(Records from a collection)
# # #

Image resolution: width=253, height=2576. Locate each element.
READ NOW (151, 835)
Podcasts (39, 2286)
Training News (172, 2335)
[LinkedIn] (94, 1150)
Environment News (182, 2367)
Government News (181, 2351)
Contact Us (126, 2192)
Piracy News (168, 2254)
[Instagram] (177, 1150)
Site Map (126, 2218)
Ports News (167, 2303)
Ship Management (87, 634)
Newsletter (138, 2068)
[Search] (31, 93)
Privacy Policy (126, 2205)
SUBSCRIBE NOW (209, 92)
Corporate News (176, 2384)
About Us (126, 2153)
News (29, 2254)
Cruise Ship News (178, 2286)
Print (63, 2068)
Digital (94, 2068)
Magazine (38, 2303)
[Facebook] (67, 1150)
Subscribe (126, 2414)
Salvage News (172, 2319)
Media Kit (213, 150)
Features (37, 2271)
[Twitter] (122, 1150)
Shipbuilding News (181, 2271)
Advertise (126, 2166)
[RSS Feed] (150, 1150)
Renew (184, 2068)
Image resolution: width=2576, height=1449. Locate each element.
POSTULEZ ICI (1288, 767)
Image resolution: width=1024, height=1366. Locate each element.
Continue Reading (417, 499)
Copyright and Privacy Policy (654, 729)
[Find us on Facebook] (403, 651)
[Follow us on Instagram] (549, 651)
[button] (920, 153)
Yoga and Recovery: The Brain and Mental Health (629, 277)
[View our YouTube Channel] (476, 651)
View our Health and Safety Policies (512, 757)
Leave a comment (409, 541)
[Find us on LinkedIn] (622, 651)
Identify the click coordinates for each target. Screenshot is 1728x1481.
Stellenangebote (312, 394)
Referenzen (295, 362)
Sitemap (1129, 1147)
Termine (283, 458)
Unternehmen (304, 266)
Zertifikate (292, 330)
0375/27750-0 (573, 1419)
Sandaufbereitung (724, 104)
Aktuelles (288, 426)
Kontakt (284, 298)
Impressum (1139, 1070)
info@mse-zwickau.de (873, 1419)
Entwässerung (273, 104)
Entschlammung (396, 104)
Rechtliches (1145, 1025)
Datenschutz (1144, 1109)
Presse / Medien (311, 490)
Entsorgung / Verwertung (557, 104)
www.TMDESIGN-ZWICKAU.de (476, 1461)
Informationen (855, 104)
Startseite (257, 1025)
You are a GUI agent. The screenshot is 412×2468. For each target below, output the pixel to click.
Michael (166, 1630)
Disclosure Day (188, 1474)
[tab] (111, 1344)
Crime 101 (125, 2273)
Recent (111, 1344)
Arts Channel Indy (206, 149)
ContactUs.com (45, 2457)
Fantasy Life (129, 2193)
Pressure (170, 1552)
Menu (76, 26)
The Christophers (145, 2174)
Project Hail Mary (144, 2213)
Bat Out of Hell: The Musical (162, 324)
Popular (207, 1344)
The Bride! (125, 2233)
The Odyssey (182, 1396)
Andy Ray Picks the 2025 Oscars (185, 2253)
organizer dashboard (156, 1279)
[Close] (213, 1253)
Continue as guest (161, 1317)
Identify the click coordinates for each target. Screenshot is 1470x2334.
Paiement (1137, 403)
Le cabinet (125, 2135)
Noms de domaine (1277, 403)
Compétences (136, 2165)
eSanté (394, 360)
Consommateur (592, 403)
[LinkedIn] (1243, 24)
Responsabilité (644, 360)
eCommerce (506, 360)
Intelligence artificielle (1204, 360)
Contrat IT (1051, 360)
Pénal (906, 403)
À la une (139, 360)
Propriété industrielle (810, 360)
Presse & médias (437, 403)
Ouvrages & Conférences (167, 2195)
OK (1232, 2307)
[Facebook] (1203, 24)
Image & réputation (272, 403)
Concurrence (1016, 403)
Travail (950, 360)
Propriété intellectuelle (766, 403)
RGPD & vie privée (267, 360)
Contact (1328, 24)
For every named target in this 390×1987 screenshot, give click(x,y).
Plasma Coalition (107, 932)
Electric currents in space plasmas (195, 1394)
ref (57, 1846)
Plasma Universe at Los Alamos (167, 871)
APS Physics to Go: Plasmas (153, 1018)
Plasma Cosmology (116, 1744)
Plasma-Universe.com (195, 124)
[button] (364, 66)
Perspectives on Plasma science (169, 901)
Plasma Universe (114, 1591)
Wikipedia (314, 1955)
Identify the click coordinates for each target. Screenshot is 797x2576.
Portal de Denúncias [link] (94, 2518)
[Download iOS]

# # #

### About this exercise
Write out every line from the entries where "coordinates" appears.

### Output of the exercise
Identify the click coordinates for each target. Screenshot is 1728x1481.
Identify the click coordinates for each target. Screenshot is 1470x2334.
Identify the click coordinates for each target. Screenshot is 797x2576.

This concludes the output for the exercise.